From 71dfd60284ce7f755a9dc832693a0b5a6b048975 Mon Sep 17 00:00:00 2001
From: Andreas Haratzis <andreas.haratzis@gmail.com>
Date: Wed, 24 Jun 2020 22:29:53 -0700
Subject: [PATCH] Fix use-after-free when the user hovers over an auto-hide
 plasma panel in wayland...

Edge::handle calls showOnScreenEdge, which (on wayland) eventually calls internalShow, which eventually calls ScreenEdges::reserve, which destroys the same edge.
When showScreenOnEdge returns, 'this' has been freed.
Using a singleshot timer allows Edge::handle to return before the Edge is destroyed.
---
 xdgshellclient.cpp | 15 ++++++++++-----
 1 file changed, 10 insertions(+), 5 deletions(-)

diff --git a/xdgshellclient.cpp b/xdgshellclient.cpp
index cfb3d4ca40..8655971099 100644
--- a/xdgshellclient.cpp
+++ b/xdgshellclient.cpp
@@ -715,11 +715,16 @@ void XdgToplevelClient::showOnScreenEdge()
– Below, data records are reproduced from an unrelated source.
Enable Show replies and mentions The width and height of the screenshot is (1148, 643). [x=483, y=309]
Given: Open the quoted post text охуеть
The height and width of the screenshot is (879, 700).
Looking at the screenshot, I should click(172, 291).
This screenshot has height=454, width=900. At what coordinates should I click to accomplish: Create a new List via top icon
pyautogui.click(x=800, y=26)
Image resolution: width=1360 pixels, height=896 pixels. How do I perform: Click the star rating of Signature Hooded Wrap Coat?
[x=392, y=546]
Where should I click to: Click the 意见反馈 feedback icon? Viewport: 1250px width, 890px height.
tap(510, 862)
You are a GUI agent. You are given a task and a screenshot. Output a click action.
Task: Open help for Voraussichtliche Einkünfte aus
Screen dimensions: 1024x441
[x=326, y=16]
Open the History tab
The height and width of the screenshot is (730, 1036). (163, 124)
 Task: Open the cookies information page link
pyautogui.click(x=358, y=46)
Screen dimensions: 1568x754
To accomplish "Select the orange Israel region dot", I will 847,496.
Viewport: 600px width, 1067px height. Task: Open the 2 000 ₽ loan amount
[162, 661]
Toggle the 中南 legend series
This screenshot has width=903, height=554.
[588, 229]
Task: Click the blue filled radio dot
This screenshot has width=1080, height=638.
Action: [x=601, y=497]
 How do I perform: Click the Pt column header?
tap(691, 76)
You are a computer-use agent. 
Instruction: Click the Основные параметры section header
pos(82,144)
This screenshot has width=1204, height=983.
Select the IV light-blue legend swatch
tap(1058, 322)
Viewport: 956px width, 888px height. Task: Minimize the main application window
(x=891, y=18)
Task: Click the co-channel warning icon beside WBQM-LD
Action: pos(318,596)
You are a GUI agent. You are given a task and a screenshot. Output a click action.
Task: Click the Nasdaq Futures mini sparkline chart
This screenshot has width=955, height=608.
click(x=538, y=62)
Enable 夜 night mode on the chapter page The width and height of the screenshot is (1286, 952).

     if (!m_plasmaShellSurface) {
         return;
     }
-    hideClient(false);
-    workspace()->raiseClient(this);
-    if (m_plasmaShellSurface->panelBehavior() == PlasmaShellSurfaceInterface::PanelBehavior::AutoHide) {
-        m_plasmaShellSurface->showAutoHidingPanel();
-    }
+    
+    // ShowOnScreenEdge can be called by an Edge, and hideClient could destroy the Edge
+    // Use the singleshot to avoid use-after-free
+    QTimer::singleShot(0, [this](){
+        hideClient(false);
+        workspace()->raiseClient(this);
+        if (m_plasmaShellSurface->panelBehavior() == PlasmaShellSurfaceInterface::PanelBehavior::AutoHide) {
+            m_plasmaShellSurface->showAutoHidingPanel();
+        } 
+    });
 }
 
 void XdgToplevelClient::closeWindow()